■ Extract ■
##############################
Hi Folks,
I am jumping around in my writeups.
As always, please let me know of anything that is unclear.  /Roger
--------------------------------------------------------------------------------------
11. Variable length, nillable, composite, no choice

A composite field is one that is composed of parts. There is no separator 
between the parts. The parts may be fixed length or variable length. The parts 
are non-nillable, although the composite field itself may be nillable.
This section deals with composite fields containing parts that are variable 
length and the field is nillable.
We will create a DFDL schema for a "Location" field that has a latitude and 
longitude, separated by a dash. Here is a sample value:
2006N-05912E
That is one value with 7 parts:
The first two digits (20) represents a latitude in degrees.
The next two digits (06) represents the latitude in minutes.
The N indicates the latitude's hemisphere.
The dash ( - ) separates the latitude values from the following longitude 
values.
The 059 represents the longitude in degrees.
The 12 represents the longitude in minutes.
The E represents the longitude hemisphere.
In other words, the location is latitude 20 degrees, 6 minutes North, longitude 
59 degrees, 12 minutes East.
Both the latitude minute and longitude minute are variable length are expressed 
as a two-digit integer or as a decimal value. If a decimal, there may be 1-4 
digits to the right of the decimal point. Here are Location values with minute 
parts (highlighted in yellow) that have decimal values:
4221.6N-71003.5W
4221.63N-71003.57W
4221.630N-71003.576W
4221.6300N-71003.5760W
Here is one more example of a valid Location value:
-
That value means: no data was available to populate the field.
To re-emphasize, Location is a variable length, nillable, composite field.
##############################
■ Dataset entries ■
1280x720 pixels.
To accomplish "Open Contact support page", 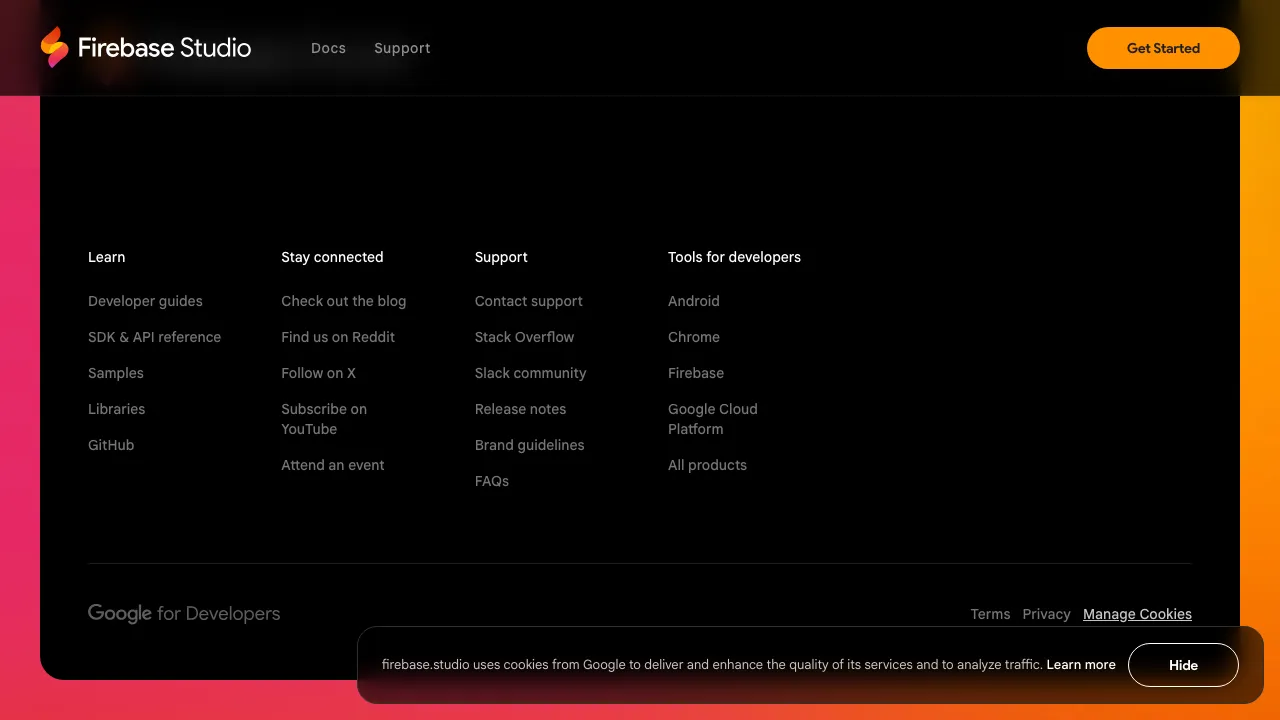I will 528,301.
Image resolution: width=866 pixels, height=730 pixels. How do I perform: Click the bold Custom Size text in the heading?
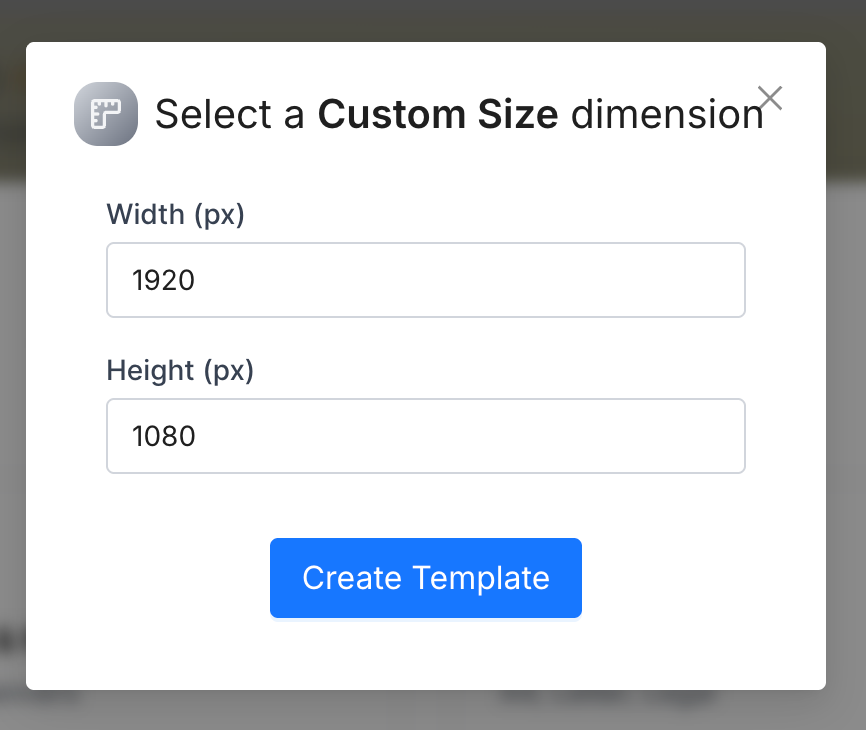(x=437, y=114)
##############################
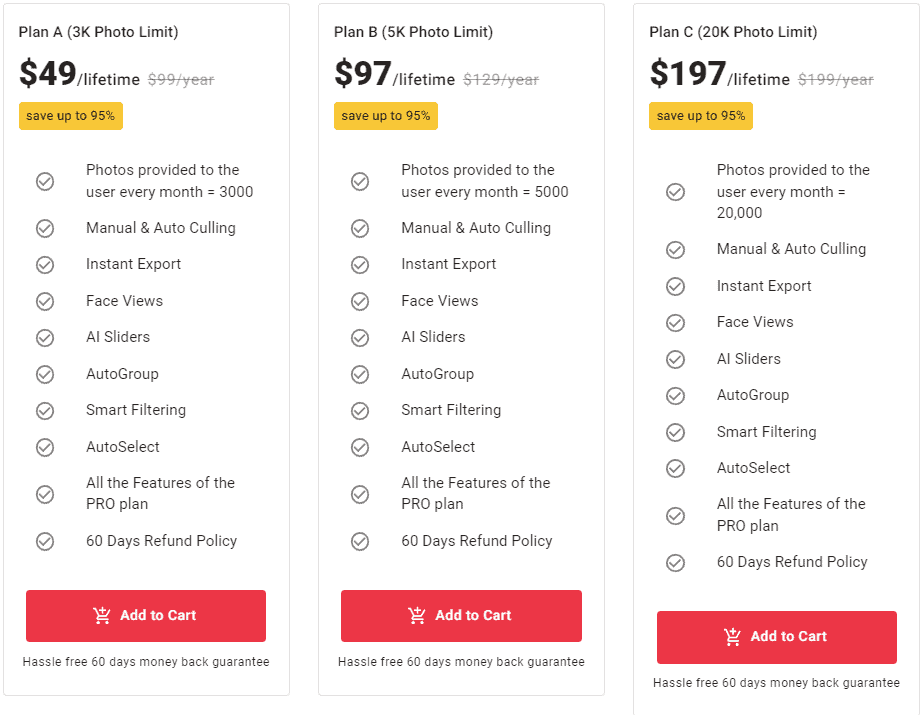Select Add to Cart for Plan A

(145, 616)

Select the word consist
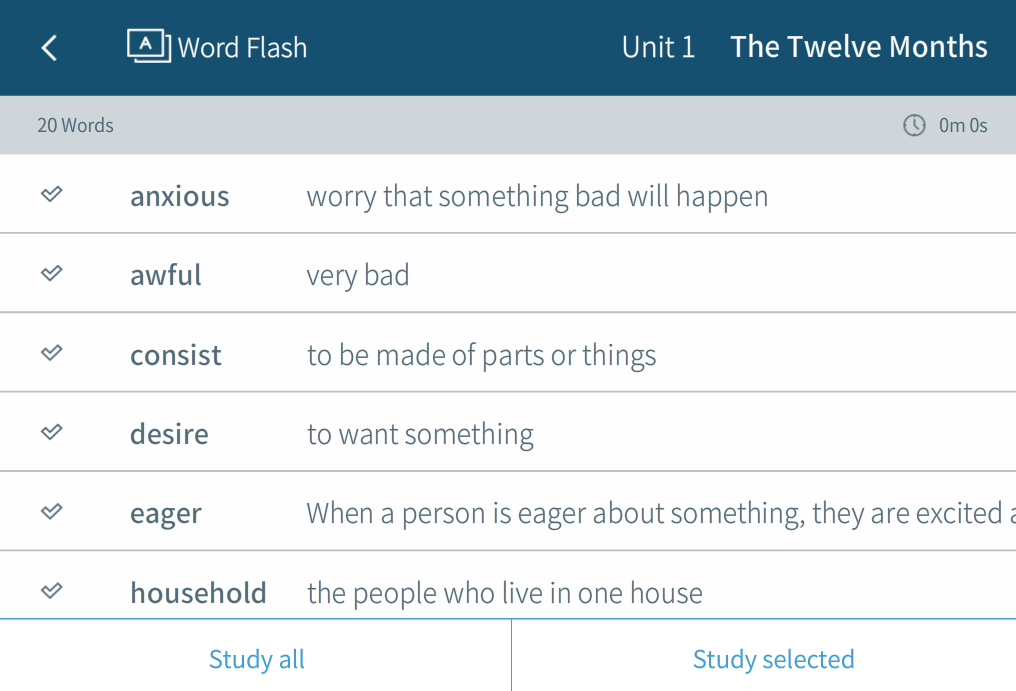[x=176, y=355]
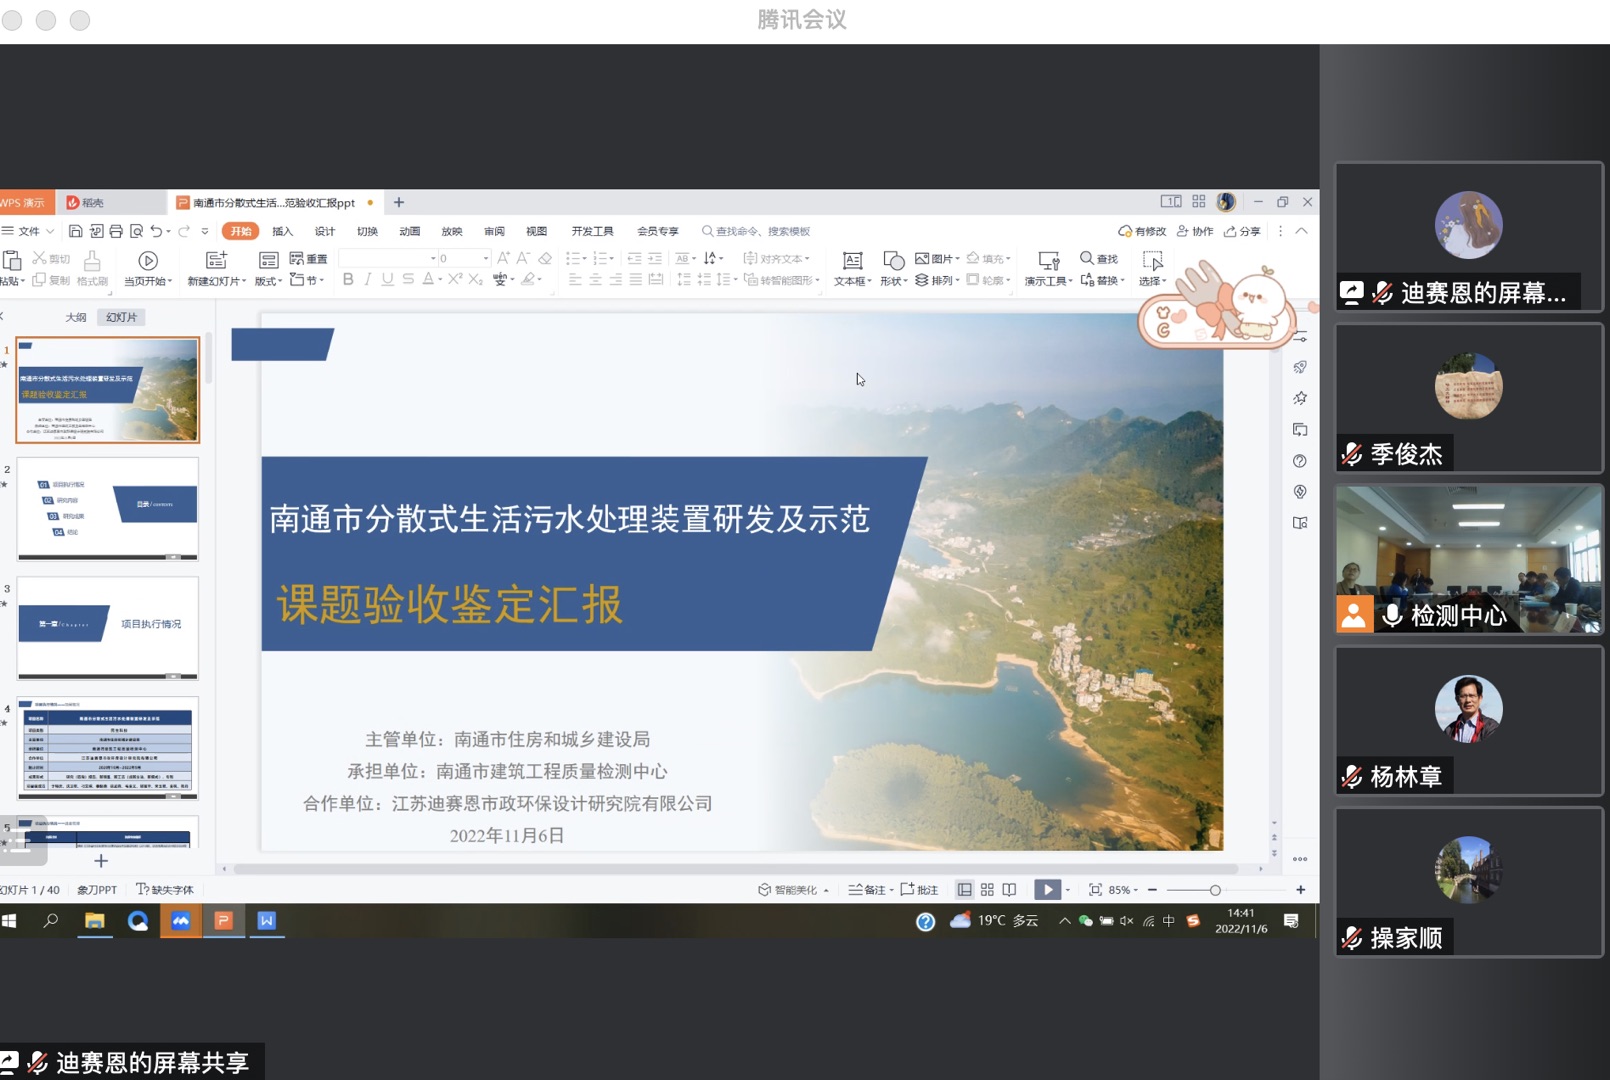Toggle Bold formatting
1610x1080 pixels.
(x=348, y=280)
##############################
Answer these questions about the writeup on composite fields above the listing.
(a) In the sample value 2006N-05912E, what does the N indicate?
(b) When a minute part is a decimal, how many digits may follow the decimal point?
(c) What does a Location value consisting only of a dash mean?

■ Exercise solution ■
(a) The latitude's hemisphere.
(b) From 1 to 4 digits.
(c) No data was available to populate the field.